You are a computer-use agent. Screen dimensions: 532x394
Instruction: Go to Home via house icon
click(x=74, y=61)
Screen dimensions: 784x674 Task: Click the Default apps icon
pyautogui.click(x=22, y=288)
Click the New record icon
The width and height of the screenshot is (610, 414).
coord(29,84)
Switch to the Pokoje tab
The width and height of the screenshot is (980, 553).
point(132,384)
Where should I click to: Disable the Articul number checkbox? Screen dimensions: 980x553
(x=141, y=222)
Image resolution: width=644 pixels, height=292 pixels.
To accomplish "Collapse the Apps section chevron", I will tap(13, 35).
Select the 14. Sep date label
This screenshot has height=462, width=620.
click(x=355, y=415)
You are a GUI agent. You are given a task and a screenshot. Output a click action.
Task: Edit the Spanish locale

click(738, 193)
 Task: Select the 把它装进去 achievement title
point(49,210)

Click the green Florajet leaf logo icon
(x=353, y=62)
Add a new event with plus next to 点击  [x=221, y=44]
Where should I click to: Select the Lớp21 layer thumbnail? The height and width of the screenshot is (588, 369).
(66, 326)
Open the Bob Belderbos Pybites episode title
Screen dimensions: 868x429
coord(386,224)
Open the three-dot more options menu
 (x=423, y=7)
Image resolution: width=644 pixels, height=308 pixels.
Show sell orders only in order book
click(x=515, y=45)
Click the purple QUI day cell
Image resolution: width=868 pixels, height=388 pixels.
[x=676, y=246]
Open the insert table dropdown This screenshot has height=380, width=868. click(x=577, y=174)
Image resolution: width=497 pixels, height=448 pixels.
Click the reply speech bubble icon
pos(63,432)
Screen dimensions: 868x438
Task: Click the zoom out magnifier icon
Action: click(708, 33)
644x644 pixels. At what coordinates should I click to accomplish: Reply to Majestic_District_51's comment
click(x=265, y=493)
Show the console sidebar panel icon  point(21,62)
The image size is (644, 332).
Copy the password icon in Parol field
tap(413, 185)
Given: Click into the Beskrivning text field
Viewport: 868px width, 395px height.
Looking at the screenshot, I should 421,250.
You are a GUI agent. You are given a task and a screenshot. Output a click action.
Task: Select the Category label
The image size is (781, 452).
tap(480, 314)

################

Work request -
All lines with the word "label" must be located in the data and copied.

Completed exercise -
Select the 14. Sep date label
Task: Select the Category label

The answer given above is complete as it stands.